61 But that should not end the matter, because the demands placed on a driver to facilitate these tests are often not minimally intrusive. In this case, the appellant was arrested, handcuffed, placed in the rear of a police car and taken to a police station, a sixteen minute trip, and, once at the station, he was kept in police custody for another hour and fifty minutes. Thus, while the trial judge was correct in saying that the treatment of the appellant was not "oppressive" that is not the test. Certainly, such an interference with the appellant's personal liberty cannot be dismissed as minor. Thus, where the police lack the requisite grounds for the s. 254(3) demand, these aspects of the appellant's treatment constitute a significant violation of s. 9.
62 While the public are supportive of the legislative scheme in place to combat drinking and driving, this support cannot be presumed to extend to police actions that involve the detention and arrest of drivers without the requisite statutory and constitutional grounds. To condone or excuse the behaviour in this case would send a message to the public that, despite their Charter rights under sections 8 and 9 of the Charter, the police can ignore these and detain and arrest any driver. Thus, despite the minimal intrusiveness of the breath-testing procedures themselves, the second branch of Grant also weighs in favour of exclusion of the evidence.

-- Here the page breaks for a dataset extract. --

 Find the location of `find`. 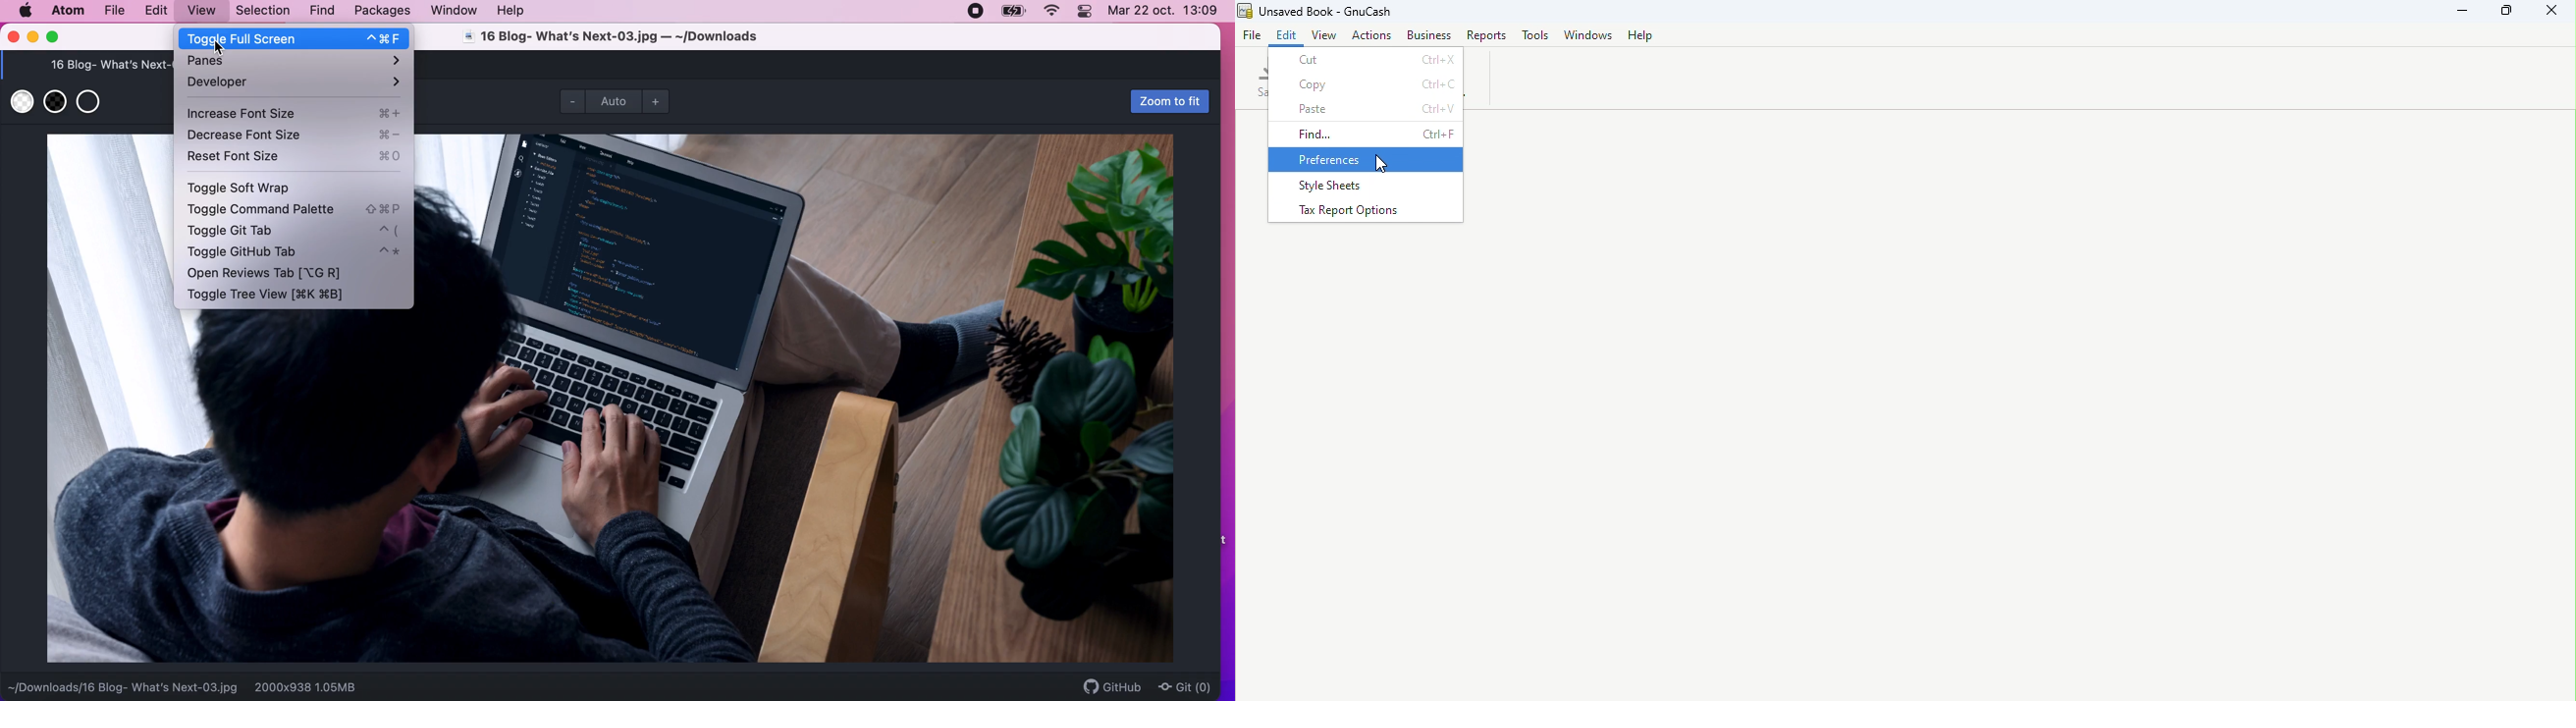

find is located at coordinates (325, 11).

[115] In this case, Mr. Rodger was arrested. I do not know if he was handcuffed but it would have been the common practice. The trip to the police station took only four or five minutes. I do not know how long he was in police custody before he was released. It would be unusual for this to have been less than the one hour and fifty minutes referred to in R. v. Au-Yeung, supra.
[116] In light of Justice Ducharme's comments above, I conclude that the second branch of R. v. Grant weighs in favour of exclusion of the evidence, but just barely.
Third Factor: Society's Interest in Adjudication on the Merits
[117] As for the third factor, the offence is recognized to be a serious one. The societal interest in having a trial on the merits would usually favour admission here.
[118] I must also consider the fact that the evidence which Mr. Rodger seeks to have excluded, is reliable. "Subject to other evidence in any given case, breath samples and their testing by ASDs and Intoxilyzers are generally considered reliable evidence." The Intoxilyzer test results are certainly presumptively reliable by virtue of the Criminal Code provisions.
[119] I find then that the truth seeking function would be better served by the admission of the evidence than by its exclusion.
[120] So, after considering all the circumstances here, I am satisfied that admission of the evidence would not have brought the administration of justice into disrepute even if there were infringements of Mr. Rodger's rights.
Conclusion
[121] I am satisfied that the Crown has proven beyond a reasonable doubt that Mr. Rodger was operating his motor vehicle when his blood alcohol concentration was 100 milligrams of alcohol in 100 millilitres of blood. I find him guilty of the offence charged and enter a conviction.